■ **Extrait**:
━━━━━━━━━━━━━━━━━━━━
Loi AGEC et matériel informatique reconditionné  : le dilemme de la commande publique

OPINION. La loi AGEC fera du secteur public l'un des acheteurs majeurs de matériel informatique reconditionné. Si la filière du reconditionnement salue cette ambition, elle déplore le caractère insuffisamment abouti de cette loi au regard de la structuration actuelle de la filière française et des besoins réels du marché. Confrontée à une problématique de sourcing, elle risque de ne pas pouvoir répondre à la demande engendrée par la loi AGEC. Par Julien Taieb, directeur commercial du Groupe ATF
(Crédits : DR)

De nombreuses idées reçues pèsent encore sur le matériel informatique reconditionné, constituant des freins à l'achat pour les organisations, qu'elles soient publiques ou privées. En imposant aux acteurs publics un minimum de 20 % du volume annuel total de la dépense HT en matériel informatique, la loi AGEC est censée contribuer à modifier les pratiques et à faire du secteur public un acteur majeur de l'économie circulaire. Mais dans les faits, l'application de cette loi risque d'être contrariée par la réalité de la filière du matériel informatique reconditionné en France.
━━━━━━━━━━━━━━━━━━━━
■ **Documents fournis**:
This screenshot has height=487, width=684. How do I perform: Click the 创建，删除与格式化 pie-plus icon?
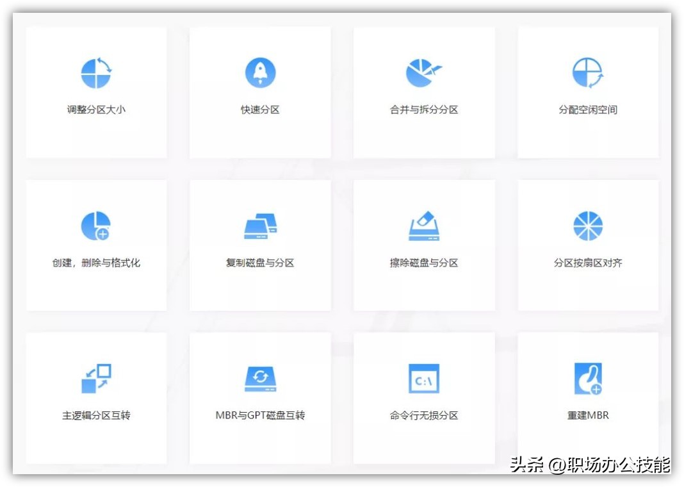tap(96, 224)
━━━━━━━━━━━━━━━━━━━━
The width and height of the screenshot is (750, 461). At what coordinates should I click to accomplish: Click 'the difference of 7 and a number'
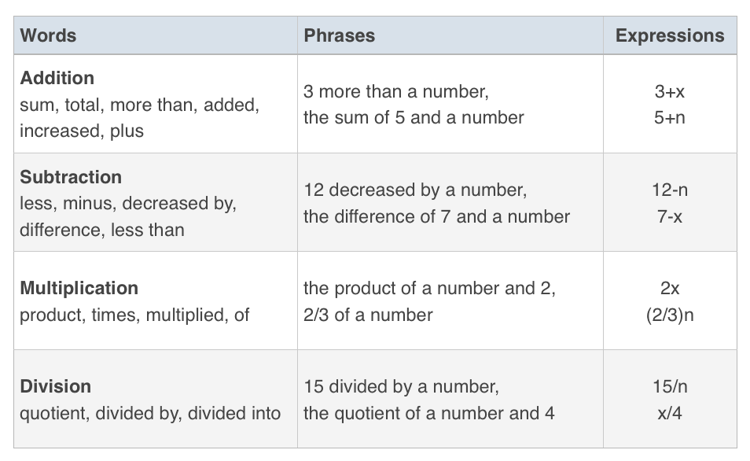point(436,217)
━━━━━━━━━━━━━━━━━━━━
■ **Énoncé A**: Reproduisez mot pour mot le passage de l'extrait sur la loi AGEC qui commence par les mots contenant "OPINION. La loi" et s'achève sur "(Crédits : DR)".
■ **Énoncé B**: D'après l'extrait sur la loi AGEC, quelle part minimale la loi impose-t-elle aux acteurs publics pour le matériel informatique reconditionné ?
Les entrées ne sont d'aucune utilité ici.

■ **Réponse complète A**:
OPINION. La loi AGEC fera du secteur public l'un des acheteurs majeurs de matériel informatique reconditionné. Si la filière du reconditionnement salue cette ambition, elle déplore le caractère insuffisamment abouti de cette loi au regard de la structuration actuelle de la filière française et des besoins réels du marché. Confrontée à une problématique de sourcing, elle risque de ne pas pouvoir répondre à la demande engendrée par la loi AGEC. Par Julien Taieb, directeur commercial du Groupe ATF
(Crédits : DR)

■ **Réponse complète B**: Elle leur impose un minimum de 20 % du volume annuel total de la dépense HT en matériel informatique.